I saw this story last night but thought I'd save it for todays blog.
You may seen that in a series of memory tests devised by Japanese scientists young Chimps did better than university students.
The tasks involved remembering the location of numbers on a screen, and correctly recalling the sequence.
The scientists tested five young chimps and their Mother against the University Students and the young chimps outperformed their Mother and the Students.
Dr Matsuzawa told BBC News, "We are still underestimating the intellectual capability of chimpanzees, our evolutionary neighbours." Or perhaps, sorry Anna ;), overstimating students.
You can read more and see a video on the BBC website
3 comments:
Frankly it doesn't surprise me, judging by the standard of literacy and other things I see today on some of the forums from young people.

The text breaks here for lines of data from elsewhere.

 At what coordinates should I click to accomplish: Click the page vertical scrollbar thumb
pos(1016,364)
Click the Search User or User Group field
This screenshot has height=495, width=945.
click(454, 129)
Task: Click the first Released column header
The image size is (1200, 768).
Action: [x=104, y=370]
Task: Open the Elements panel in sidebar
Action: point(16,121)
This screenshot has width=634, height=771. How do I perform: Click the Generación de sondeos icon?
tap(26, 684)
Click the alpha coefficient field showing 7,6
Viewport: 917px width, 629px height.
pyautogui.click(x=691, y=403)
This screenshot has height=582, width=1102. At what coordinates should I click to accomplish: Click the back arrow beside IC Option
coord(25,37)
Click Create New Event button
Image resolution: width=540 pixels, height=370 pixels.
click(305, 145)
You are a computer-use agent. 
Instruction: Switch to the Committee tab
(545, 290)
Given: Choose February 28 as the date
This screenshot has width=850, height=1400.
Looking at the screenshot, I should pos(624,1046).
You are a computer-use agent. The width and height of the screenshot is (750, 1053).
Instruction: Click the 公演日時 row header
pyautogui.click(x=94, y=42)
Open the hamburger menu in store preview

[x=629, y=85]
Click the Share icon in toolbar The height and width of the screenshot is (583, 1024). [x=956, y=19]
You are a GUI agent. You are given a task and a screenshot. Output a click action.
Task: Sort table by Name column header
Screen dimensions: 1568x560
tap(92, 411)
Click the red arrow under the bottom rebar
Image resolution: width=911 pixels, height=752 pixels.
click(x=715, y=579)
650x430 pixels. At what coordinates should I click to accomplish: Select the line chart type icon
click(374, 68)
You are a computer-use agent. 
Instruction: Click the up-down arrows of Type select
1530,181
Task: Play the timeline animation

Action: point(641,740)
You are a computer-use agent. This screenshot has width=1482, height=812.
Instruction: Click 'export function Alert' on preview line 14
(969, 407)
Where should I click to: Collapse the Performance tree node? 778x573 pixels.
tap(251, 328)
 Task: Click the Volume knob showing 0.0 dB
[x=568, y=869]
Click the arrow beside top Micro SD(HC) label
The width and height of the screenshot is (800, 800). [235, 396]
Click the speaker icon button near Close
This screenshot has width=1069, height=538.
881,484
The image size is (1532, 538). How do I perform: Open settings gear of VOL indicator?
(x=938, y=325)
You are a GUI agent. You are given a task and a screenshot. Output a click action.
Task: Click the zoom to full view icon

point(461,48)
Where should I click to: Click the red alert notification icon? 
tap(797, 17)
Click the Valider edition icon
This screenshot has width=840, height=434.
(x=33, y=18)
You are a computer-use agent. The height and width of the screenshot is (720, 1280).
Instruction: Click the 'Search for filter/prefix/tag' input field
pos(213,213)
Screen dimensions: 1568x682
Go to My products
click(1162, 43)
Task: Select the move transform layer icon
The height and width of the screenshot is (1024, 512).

Makes it all the sadder too when you think of how chimps are so abused by man in a lot of cases. Just because creatures can't communicate with us using our language, we don't give them enough respect.
Gives one pause for thought, doesn't it.
Have you ever tried any of those memory games? There are some in with the Hoyle game CDs... if I remember right! Er...
You truly need a photographic memory (a keen one) to remember where the squares are that you need. You can try learning a string of them in order, but that goes out of whack the further you get into the game. I doubt if the chimps sat there going "let's see, 27, 8, 3, 42... got to remember this for later!" But maybe that's underestimating them again.